Outro ponto, é que, mesmo naquelas empresas com mais maturidade e me refiro a qualquer porte, é comum acharem que uma cláusula genérica indicando comprometimento com a LGPD seja suficiente. Ledo engano, a Lei regulamenta e o contrato detalha as regras e obrigações entre as partes.

 

Security Report: Você acredita que serviços terceirizados de DPO podem facilitar os agentes de tratamento de pequeno porte nesse processo de adequação?

Cristina Sleiman: Com certeza, afinal um profissional especializado nessa função pode orientar o passo a passo para adequação e manutenção da maturidade alcançada. No entanto, estamos falando de empresas de diversos portes financeiros, dentro do enquadramento legal e nem todas podem pagar um DPO.

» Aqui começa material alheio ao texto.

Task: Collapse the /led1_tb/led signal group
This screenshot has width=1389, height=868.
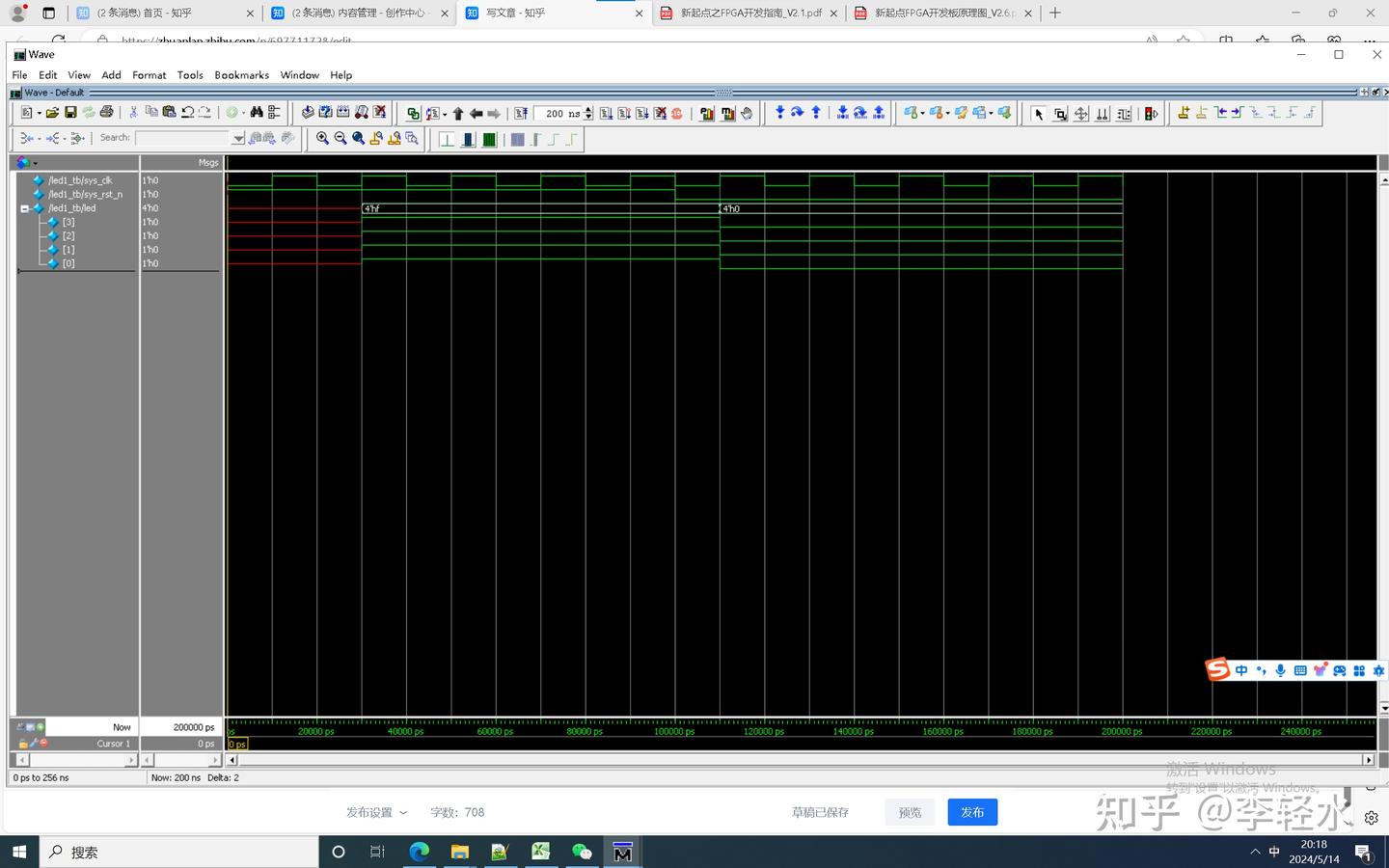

Aquela que pode, recomendo que o contrate, pois é o cenário mais seguro considerando a complexidade da matéria, além de ser uma forma de mitigar riscos. Para aquelas que não podem pagar um serviço terceirizado, recomendo uma consultoria pontual para orientação emergencial ou demandas específicas.

 

Security Report: O assunto ainda é novo e certamente gera muitas dúvidas. Mas na sua visão, essas ações fazem parte da jornada de conformidade e comprometimento com a proteção de dados no Brasil?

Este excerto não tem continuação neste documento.